Most 4-year universities offering a degree program in accounting or corporate accounting require that incoming students have at least a high school diploma or GED. Freshmen interested in declaring an accounting major typically need a strong academic background in mathematics, statistics and communication.
In addition to core accounting courses, undergraduate programs in corporate accounting also feature courses related specifically to the culture of corporations. Some examples of both types of courses include:
- Financial accounting and reporting
- International finance
- Cost management
- Corporate finance and accounting
- Managerial communication and professional ethics
- Business economics
Bachelor's Degree in Corporate Finance
A bachelor's degree program for corporate finance teaches a range of subjects, including communications, management and accounting. Areas of study typically broach financial reporting, organizational psychology and international markets. General education courses in history, sociology and linguistics round out the degree program. This program typically results in a Bachelor of Science, but may also be offered as a Bachelor of Business Administration.
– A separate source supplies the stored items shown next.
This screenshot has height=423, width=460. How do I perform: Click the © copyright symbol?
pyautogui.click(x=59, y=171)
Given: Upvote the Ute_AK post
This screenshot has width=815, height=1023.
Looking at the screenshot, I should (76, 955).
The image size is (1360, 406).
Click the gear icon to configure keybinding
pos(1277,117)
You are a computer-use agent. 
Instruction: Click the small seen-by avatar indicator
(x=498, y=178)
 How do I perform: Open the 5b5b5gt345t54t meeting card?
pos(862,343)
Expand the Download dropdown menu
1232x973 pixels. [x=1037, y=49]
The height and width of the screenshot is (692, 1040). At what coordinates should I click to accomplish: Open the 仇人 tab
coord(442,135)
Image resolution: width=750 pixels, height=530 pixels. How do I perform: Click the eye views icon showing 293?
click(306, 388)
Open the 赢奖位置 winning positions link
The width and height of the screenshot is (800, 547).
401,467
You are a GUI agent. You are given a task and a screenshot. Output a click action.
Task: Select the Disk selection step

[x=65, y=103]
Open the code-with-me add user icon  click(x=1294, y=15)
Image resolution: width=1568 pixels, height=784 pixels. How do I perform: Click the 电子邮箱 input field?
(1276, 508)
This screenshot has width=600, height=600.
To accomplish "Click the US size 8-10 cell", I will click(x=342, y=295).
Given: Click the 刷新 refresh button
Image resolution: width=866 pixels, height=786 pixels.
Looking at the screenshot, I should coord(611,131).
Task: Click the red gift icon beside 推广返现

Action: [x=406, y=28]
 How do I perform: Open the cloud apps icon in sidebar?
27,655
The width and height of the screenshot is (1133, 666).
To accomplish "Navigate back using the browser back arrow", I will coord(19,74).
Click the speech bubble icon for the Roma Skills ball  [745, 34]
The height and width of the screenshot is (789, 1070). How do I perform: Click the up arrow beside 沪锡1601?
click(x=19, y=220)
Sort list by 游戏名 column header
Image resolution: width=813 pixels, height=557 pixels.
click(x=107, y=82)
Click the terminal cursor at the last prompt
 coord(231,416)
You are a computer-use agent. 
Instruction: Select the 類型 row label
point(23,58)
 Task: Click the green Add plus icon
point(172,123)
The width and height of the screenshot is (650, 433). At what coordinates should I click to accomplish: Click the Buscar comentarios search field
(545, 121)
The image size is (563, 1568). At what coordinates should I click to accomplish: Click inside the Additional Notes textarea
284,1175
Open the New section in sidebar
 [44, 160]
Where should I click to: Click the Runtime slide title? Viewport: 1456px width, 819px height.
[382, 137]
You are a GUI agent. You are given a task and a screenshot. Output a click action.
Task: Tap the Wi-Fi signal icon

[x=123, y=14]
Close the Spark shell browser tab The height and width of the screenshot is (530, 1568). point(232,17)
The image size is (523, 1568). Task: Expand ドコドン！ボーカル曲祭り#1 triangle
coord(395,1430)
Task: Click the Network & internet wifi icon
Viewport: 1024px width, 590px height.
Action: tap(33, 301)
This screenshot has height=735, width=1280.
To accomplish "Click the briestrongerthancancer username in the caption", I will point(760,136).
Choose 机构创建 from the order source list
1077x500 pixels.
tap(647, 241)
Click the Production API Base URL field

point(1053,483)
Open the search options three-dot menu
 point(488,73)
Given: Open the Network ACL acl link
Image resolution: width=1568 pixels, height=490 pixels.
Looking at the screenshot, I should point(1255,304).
A high school diploma is a basic requirement for any student hoping to earn a bachelor's degree in corporate finance. Along with an admissions essay, most admission programs often require applicants to submit scores from either SAT or ACT examinations.
Classes for credit toward a bachelor's degree in corporate finance commonly include:
- Personal investment strategies
- Performance evaluation
- Managerial finance
- Fundamentals of accounting
- Business finance strategies
Graduate Degrees in Finance
Graduate-level finance programs incorporate subjects in corporate record keeping, real estate valuation and risk analysis. Students learn about an array of global institutions and markets. Candidates for a master's or doctoral degree in finance typically focus on a specific area, such as corporate finance, financial management or real estate finance.
The primary requirement for admission to a graduate finance program is a bachelor's degree, preferably in a related field. Favored applicants perform highly on standardized tests, such as the Graduate Record Examination (GRE) or the Graduate Management Admissions Test (GMAT). A statement of intent, copy of a resume or letters of recommendation may also be asked.
The curriculum for a graduate degree in finance comprises an array of classes in economics, financial technologies and asset management. Sample topics are:
- Theories of international trade
- Revenue optimization
- Financial engineering
- Mergers and acquisitions
- International monetary policies
Popular Career Options
Those with a bachelor's degree in corporate finance can find employment opportunities in the following occupations:
- Stock broker
- Investment adviser
- Financial reporter
- Fraud investigator
- Investment banker
Individuals with graduate degrees in finance might find employment with brokerage houses, banks or financial regulation agencies. Career titles may include:
- Financial analyst
- Fund manager
Employment Outlook and Salary Info
The U.S. Bureau of Labor Statistics (BLS) does not differentiate corporate accountants from other types of accountants within its reports (www.bls.gov). However, the organization has found that accountants and auditors in general numbered about 1.2 million in 2018. According to the BLS, the median annual salary for accountants was $70,500 in 2018.
The Institute of Management Accountants offers certification relevant to the field of corporate accounting. Professionals in the industry can apply to earn a Certified Management Accountant designation proving they have mastered the skills of managerial accounting. Any accountant looking to file reports with the Securities and Exchange Commission (SEC) must also gain licensure from a state Board of Accountancy and become a Certified Public Accountant (CPA).
Accounting offers a couple of different options for specialization, including corporate finance and corporate accounting. Many graduates take positions in finance and investments, but some will go on to pursue CPA status from their state boards.